Why countries trade
Comparative advantage. Countries gain by specialising and trading.
Why trade at all? Because countries differ in what they can produce efficiently.
Comparative advantage. A country has a comparative advantage in a good if it can produce that good at LOWER OPPORTUNITY COST than another country.
Worked logic. Imagine Country A can produce wine and cloth. Country B can produce both too. Even if A is BETTER at both, A still gains from specialising in whichever has LOWER OPPORTUNITY COST in A and trading with B.
David Ricardo's classic example (early 1800s): England and Portugal trading wine and cloth, even though Portugal is more efficient in both. Portugal has comparative advantage in wine; England has comparative advantage in cloth. Trade benefits both.

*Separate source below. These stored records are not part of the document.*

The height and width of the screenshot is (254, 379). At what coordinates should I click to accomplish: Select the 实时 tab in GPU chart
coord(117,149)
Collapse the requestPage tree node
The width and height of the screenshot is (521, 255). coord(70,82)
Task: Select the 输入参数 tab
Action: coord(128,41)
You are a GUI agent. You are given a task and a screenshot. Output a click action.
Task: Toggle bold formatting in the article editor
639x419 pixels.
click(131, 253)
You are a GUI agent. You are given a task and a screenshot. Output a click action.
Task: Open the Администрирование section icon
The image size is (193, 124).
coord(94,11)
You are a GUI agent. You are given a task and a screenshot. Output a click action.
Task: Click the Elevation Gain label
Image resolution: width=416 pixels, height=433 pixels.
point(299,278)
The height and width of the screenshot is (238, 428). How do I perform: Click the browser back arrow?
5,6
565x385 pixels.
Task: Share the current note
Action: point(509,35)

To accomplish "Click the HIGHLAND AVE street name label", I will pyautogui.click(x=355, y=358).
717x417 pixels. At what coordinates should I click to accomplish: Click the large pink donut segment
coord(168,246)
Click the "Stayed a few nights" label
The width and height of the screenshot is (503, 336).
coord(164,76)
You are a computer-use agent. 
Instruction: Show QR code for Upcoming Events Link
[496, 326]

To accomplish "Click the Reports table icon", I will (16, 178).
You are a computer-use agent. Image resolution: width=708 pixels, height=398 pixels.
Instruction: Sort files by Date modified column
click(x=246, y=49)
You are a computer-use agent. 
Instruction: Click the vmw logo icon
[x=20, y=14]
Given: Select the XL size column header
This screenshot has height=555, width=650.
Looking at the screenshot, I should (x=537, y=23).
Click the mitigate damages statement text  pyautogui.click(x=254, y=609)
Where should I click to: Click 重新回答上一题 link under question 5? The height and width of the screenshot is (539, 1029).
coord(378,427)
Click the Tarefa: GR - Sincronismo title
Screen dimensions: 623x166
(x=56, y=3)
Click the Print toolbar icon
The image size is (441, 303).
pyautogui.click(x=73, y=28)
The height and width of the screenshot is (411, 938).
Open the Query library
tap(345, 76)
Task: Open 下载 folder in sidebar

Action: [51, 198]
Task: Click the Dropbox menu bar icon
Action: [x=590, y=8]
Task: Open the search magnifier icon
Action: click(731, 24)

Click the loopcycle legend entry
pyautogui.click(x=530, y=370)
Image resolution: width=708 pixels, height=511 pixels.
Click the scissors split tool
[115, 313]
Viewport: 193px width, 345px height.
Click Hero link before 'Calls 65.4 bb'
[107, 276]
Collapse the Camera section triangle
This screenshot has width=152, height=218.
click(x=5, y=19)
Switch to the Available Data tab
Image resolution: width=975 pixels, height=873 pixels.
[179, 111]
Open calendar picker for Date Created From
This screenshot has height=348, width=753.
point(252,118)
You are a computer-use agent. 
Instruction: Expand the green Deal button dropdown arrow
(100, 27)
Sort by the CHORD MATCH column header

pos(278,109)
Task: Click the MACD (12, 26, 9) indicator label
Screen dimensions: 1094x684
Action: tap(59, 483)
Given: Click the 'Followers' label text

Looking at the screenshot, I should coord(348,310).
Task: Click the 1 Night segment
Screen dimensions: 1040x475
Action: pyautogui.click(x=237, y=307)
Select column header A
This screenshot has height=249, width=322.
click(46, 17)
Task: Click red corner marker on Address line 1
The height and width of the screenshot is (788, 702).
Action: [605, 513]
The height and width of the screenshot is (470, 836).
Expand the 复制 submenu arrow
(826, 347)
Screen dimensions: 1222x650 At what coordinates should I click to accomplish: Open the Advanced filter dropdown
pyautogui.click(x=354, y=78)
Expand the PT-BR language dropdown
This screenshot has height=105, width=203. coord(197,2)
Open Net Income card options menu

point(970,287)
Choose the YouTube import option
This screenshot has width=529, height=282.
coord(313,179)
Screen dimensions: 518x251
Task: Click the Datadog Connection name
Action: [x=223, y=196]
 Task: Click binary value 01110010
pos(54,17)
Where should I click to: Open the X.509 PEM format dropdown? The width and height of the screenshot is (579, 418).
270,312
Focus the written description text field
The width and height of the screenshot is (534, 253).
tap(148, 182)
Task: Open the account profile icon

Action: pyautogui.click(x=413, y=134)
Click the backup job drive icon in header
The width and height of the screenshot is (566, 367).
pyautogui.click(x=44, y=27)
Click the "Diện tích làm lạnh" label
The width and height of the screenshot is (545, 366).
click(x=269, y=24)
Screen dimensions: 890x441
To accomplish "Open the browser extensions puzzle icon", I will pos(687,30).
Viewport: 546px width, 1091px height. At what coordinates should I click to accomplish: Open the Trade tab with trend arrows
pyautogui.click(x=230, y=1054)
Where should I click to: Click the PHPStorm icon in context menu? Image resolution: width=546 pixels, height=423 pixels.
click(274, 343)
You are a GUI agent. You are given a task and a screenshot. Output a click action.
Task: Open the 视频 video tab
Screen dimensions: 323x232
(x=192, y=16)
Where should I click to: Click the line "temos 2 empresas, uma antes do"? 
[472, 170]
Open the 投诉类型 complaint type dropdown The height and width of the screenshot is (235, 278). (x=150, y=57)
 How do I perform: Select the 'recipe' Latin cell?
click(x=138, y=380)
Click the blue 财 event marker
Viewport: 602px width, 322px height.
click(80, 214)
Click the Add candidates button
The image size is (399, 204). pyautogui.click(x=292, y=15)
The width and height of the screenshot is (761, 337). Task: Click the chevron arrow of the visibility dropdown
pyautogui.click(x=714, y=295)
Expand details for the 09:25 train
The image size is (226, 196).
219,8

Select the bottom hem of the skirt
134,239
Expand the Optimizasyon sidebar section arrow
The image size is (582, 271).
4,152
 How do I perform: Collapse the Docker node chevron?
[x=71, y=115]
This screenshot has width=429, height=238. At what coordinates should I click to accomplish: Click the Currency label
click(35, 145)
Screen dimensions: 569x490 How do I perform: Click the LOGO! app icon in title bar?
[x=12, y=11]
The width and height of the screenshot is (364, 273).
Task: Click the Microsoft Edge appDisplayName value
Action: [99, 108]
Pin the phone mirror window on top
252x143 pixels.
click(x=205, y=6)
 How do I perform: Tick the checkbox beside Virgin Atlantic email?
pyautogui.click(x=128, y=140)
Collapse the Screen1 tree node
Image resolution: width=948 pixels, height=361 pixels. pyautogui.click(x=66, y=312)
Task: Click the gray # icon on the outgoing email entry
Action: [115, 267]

Why do real economies trade? Beyond comparative advantage:
- Different natural resources.
- Different climates.
- Different skill bases.
- Different technology.
- Economies of scale (large markets allow more efficient production).
Cambridge tip. Mark schemes for "benefits of trade" expect 4 distinct benefits. Memorise: comparative advantage, lower prices, scale, innovation transfer.
- Trade benefits BOTH countries via comparative advantage.
- Even an 'absolutely better' country gains by specialising.
- Real-world reasons: resources, climate, skills, scale.